Objectives Hyperglycemia during acute myocardial infarction is common and associated with increased mortality. Thioredoxin-interacting protein (Txnip) is a modulator of cellular redox stateand contributes to cell apoptosis. The present study was aimed to investigate whether hyperglycemia enhances Txnip expression in myocardialischaemia/reperfusion (MI/R) and consequently exacerbates MI/R injury.

Methods Adult male Sprague-Dawley rats were subjected to MI/R (anaesthetised with 60 mg/kg pentobarbital sodium, intraperitoneally, MI 30 min / R 4 h) and treated with saline or high glucose (HG, 500 g/L, 4 ml/kg/h, intravenously). In vitro study was performed on cultured neonatal rat cardiomyocytes subjected to simulated ischaemia/reperfusion (SI/R) and incubated with HG (25 mM) or normal glucose (5.6 mM) medium.

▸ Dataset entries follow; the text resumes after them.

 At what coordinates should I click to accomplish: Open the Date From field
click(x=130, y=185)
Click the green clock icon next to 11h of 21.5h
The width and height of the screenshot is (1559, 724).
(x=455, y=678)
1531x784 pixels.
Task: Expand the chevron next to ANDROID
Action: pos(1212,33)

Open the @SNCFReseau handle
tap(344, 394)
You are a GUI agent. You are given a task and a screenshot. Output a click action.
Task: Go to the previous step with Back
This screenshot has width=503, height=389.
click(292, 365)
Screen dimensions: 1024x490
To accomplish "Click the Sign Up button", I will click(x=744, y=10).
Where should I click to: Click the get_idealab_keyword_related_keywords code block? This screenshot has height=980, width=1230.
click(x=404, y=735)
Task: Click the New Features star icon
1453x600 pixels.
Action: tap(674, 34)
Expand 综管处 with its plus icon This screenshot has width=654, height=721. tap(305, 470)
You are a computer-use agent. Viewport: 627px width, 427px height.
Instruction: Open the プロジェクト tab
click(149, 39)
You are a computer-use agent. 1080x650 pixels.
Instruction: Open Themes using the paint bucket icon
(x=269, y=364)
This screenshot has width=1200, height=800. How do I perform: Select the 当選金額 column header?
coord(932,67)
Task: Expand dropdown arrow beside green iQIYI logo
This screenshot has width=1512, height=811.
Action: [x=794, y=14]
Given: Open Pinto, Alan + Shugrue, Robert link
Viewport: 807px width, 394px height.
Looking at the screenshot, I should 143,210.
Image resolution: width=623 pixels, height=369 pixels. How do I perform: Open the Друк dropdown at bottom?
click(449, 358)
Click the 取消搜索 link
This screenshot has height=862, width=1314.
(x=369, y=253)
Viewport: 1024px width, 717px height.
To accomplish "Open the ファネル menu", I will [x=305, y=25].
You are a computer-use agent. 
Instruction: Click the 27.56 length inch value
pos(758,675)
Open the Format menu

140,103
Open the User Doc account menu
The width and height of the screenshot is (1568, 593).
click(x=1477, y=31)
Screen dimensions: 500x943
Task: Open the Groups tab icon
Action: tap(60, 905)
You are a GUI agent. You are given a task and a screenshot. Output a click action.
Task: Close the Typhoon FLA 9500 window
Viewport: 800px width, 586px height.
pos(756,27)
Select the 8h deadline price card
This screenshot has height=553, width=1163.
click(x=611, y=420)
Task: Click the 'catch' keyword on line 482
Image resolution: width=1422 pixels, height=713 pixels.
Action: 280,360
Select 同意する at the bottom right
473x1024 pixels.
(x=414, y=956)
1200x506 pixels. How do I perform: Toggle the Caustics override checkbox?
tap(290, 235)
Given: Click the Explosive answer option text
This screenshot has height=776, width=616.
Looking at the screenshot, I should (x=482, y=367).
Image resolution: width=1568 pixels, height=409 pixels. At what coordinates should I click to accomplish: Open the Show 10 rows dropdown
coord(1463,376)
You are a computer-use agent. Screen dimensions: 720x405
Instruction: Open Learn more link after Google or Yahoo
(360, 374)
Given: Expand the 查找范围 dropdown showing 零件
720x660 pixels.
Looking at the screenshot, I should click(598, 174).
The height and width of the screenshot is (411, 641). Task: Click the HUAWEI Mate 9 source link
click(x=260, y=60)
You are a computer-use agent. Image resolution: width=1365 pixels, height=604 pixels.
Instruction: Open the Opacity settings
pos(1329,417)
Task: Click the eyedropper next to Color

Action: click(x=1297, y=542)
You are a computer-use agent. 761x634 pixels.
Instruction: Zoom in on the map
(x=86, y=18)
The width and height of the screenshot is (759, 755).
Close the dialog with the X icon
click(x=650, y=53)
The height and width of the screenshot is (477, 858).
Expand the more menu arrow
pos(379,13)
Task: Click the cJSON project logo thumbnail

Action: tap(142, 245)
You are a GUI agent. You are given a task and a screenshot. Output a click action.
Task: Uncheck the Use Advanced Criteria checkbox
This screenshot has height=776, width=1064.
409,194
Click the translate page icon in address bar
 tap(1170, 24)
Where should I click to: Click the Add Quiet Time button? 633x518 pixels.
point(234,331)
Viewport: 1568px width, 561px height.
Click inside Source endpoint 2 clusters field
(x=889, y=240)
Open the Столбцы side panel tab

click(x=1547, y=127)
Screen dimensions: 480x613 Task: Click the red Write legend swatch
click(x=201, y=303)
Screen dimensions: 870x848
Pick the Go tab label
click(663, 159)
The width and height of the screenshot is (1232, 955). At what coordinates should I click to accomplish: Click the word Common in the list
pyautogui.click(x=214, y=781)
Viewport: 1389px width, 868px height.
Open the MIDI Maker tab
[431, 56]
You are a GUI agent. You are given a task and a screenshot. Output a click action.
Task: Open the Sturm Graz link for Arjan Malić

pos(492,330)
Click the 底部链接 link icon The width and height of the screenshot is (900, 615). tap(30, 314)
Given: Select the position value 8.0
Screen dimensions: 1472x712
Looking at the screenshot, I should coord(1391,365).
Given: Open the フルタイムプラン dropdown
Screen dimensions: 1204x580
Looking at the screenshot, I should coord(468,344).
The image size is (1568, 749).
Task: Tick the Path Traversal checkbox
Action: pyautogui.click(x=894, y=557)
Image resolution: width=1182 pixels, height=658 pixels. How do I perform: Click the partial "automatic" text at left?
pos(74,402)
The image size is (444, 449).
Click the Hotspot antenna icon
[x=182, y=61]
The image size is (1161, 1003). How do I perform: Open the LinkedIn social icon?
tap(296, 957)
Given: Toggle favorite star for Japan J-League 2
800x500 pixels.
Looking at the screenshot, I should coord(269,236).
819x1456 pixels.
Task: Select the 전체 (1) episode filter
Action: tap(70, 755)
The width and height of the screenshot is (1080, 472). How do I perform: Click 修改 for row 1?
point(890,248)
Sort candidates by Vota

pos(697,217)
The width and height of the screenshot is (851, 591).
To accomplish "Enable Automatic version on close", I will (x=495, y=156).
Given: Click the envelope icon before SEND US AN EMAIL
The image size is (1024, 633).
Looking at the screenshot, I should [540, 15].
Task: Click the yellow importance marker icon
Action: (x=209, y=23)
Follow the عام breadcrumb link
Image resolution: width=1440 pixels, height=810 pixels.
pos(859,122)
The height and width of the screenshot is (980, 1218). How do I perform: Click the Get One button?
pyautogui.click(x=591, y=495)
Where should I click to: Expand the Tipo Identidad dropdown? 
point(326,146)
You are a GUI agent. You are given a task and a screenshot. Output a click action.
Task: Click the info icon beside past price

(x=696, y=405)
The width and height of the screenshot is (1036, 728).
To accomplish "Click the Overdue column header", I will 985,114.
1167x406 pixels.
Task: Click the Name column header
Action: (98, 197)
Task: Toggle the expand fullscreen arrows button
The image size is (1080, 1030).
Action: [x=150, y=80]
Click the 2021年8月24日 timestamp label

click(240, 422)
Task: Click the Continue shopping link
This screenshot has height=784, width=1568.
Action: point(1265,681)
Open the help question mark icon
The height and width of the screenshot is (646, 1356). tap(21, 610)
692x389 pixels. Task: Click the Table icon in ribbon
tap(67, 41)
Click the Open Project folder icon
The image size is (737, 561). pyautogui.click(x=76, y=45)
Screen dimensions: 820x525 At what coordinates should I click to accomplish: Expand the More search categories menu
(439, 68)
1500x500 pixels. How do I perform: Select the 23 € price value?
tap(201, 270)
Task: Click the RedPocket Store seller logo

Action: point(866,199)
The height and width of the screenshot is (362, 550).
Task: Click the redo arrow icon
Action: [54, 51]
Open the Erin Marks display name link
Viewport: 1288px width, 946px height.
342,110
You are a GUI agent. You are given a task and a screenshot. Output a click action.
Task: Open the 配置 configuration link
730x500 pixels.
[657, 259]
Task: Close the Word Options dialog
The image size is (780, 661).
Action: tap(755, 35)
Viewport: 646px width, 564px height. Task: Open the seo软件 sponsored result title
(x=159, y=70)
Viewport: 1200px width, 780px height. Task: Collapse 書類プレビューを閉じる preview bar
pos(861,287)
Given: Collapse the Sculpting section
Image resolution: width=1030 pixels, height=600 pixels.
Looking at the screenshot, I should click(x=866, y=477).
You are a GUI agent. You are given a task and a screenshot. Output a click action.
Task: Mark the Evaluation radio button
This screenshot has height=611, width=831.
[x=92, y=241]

Results In vivo HG infusion during MI/R significantly reduced the instantaneous first derivation of left ventricle pressure (± LVdP/dtmax) by 13.2 and 14.1% respectively (n = 8, P < 0.05), increased infarct size and myocardial apoptosis (P < 0.05) and increased superoxide accumulation (P < 0.01) compared with those in the saline group. Meanwhile, Txnip expression was enhanced (Ratio of Txnip/β-actin: 1.22 ± 0.16 vs. 0.92 ± 0.05 of MI/R + saline, n = 6-8, P < 0.05) whereas thioredoxin activity was inhibited (0.50 ± 0.05 vs. 1.41 ± 0.06 μmol/min/mg protein, P < 0.01) following HG treatment in ischaemia/reperfusion (I/R) hearts. Additionally, HG significantly activated p38 mitogen-activated protein kinase (p38 MAPK) and inhibited Akt in I/R hearts (both P < 0.05). In cultured cardiomyocytes subjected to SI/R, HG incubation stimulated Txnip expression and reduced thioredoxin activity (n = 6, P < 0.05). Overexpression of Txnip enhancedHG-induced superoxide generation and aggravated cardiomyocyte apoptosis (n = 6, P < 0.05), while Txnip siRNA significantly blunted the deleterious effects of HG (P < 0.05). Moreover, inhibition of p38 MAPK or activation of Akt markedly blocked HG-induced Txnip expression in I/R cardiomyocytes. Most importantly, intramyocardial injection of Txnip siRNA markedly decreased Txnip expression and alleviated MI/R injury as evidenced by reduced infarction size (23.7 ± 1.6% vs. 43.1 ± 4.8%, n = 6, P < 0.05) and caspase 3 activity (3.05 ± 0.08 vs. 3.93 ± 0.31 nmol/h/mg protein, P < 0.05) in HG-treated rats.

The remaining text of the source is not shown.